This room is where pads and corks are installed, then instruments are sent for play testing and adjustment before they're shipped out. Note the work orders sticking out of the bells, indicating whether an instrument has already been purchased and by whom.
I tried to snap a few pictures of the oboe and english horn manufacturing process, but like I said, Chip is a bassoon guru, so we spent a lot more time looking at the heavy artillery.
Oboe and english horn parts after reaming and external shaping. After this they would go to tone holing.

Posts and rods are fitted in the same room with bassoons.

Several oboes getting their keys fitted. After keys are assembled and roughly fitted, they're driven up to Elkhart, IN in large batches to be plated, then brought back the same day or next day for final fitting and padding.

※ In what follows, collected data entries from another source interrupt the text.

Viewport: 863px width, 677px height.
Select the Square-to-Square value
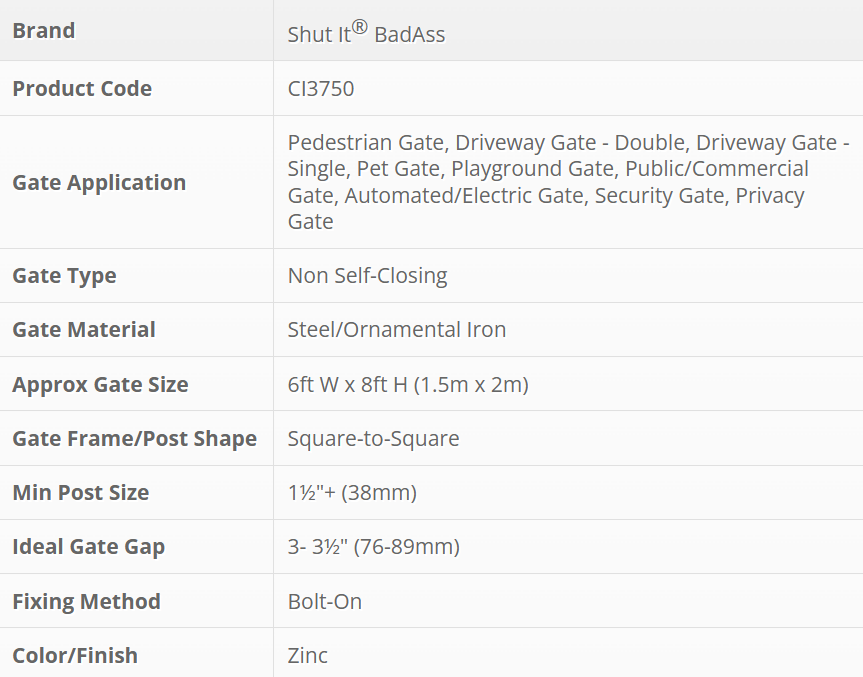coord(373,438)
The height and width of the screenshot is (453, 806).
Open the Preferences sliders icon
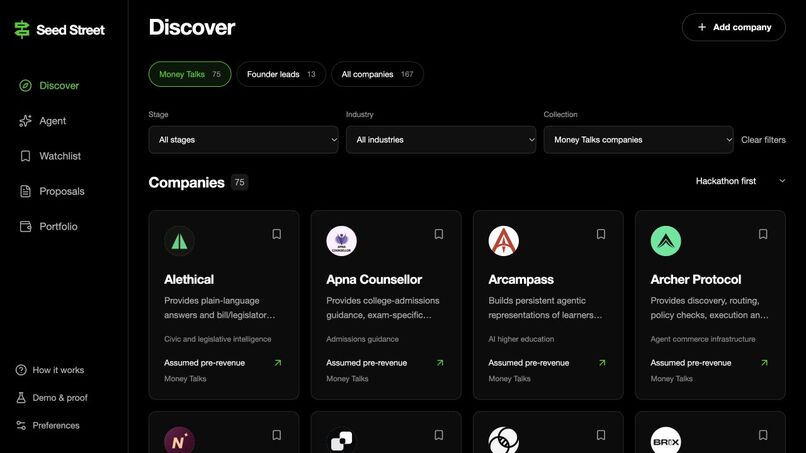21,425
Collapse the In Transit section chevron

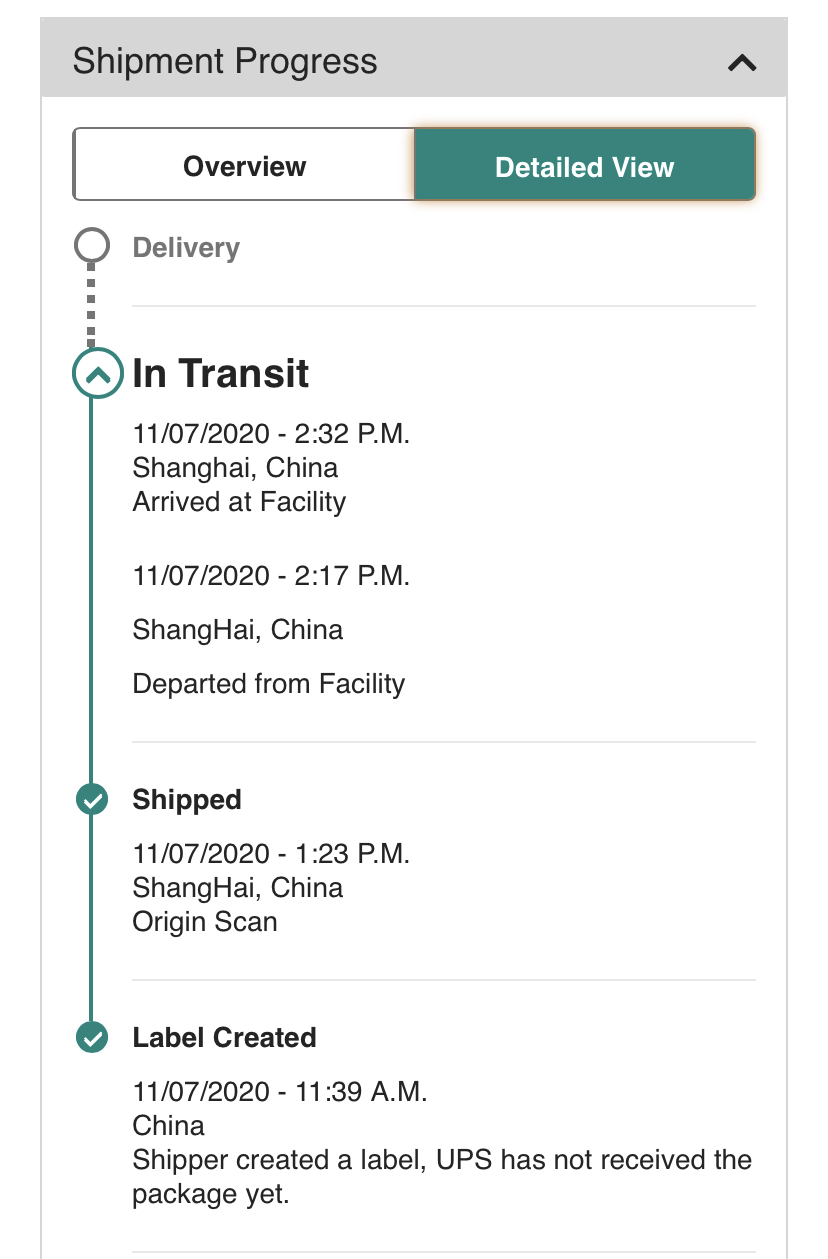point(97,376)
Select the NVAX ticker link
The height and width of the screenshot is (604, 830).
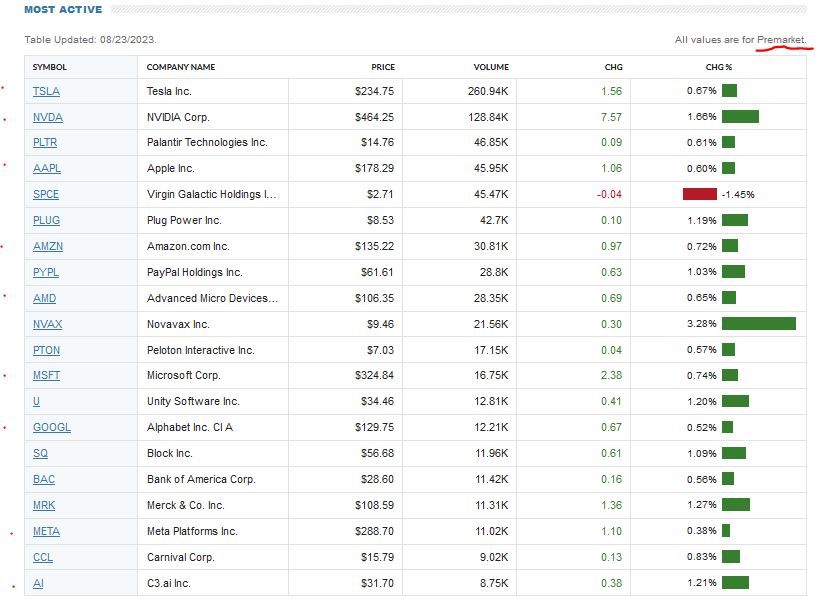(48, 324)
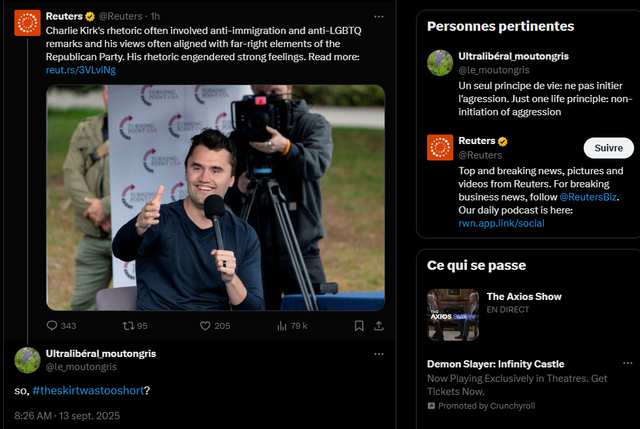Open more options menu on Reuters tweet
Screen dimensions: 640x429
click(x=378, y=16)
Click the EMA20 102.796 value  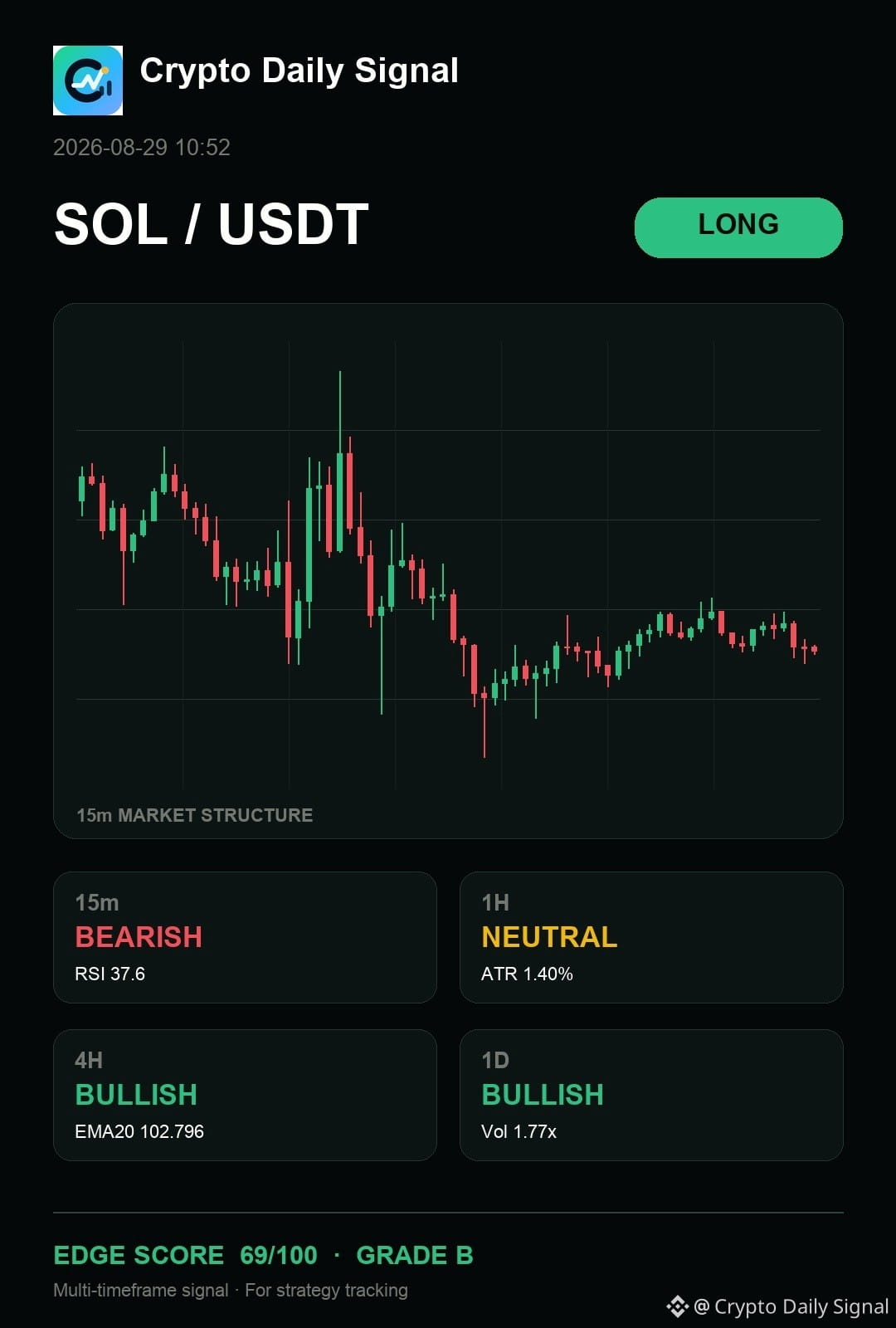coord(139,1131)
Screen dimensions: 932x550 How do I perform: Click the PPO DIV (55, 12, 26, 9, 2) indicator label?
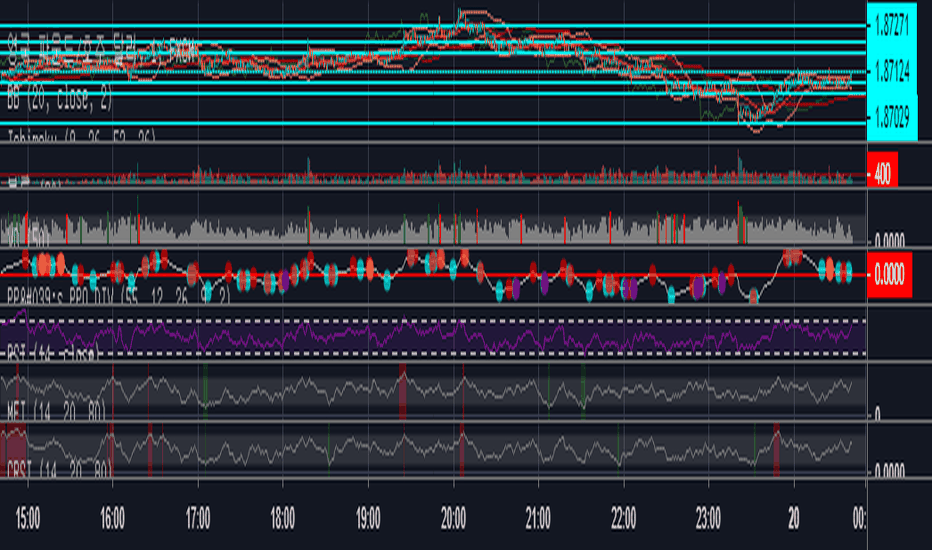pos(118,296)
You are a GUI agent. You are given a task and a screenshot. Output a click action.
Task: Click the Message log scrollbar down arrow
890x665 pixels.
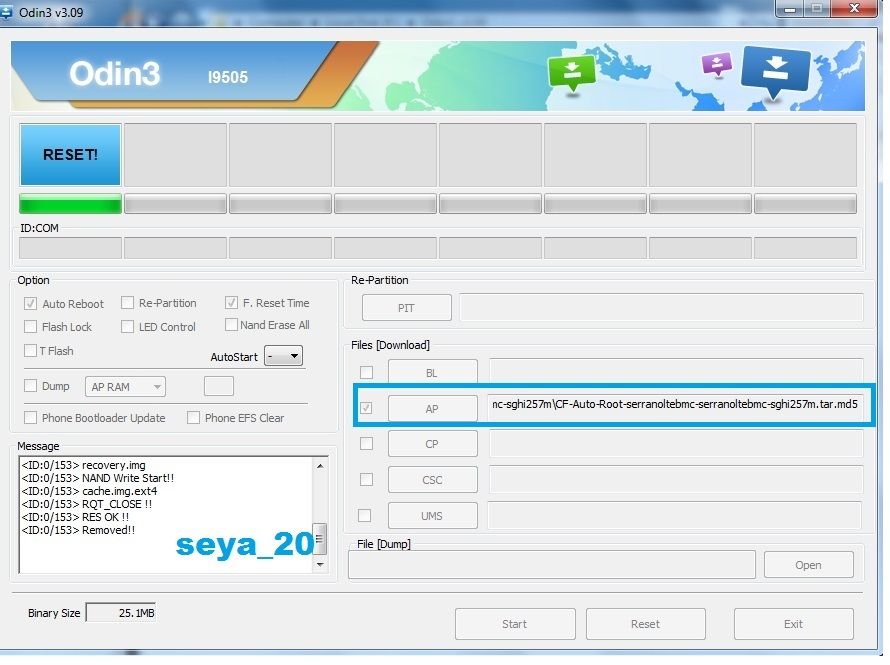pos(320,565)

I liked this stack of bell rings.

Oboes waiting for padding.

Tuesday, April 7, 2015

Oil isn't oil

A good-condition Bundy trumpet recently came across the bench with stuck valves and a request for a cleaning. That sounded simple enough, especially knowing that stuck valves usually just need to have their crud broken loose and they'll slip the rest of the way out. That wasn't the case here, though, as the valves refused to move at all. Removing the top and bottom caps revealed a thick green sludge throughout all three casings that was holding the valves tight. It was clear that someone had oiled this instrument with vegetable oil, perhaps under the mistaken belief that all oils are equal. I'd hate to be that guy's mechanic.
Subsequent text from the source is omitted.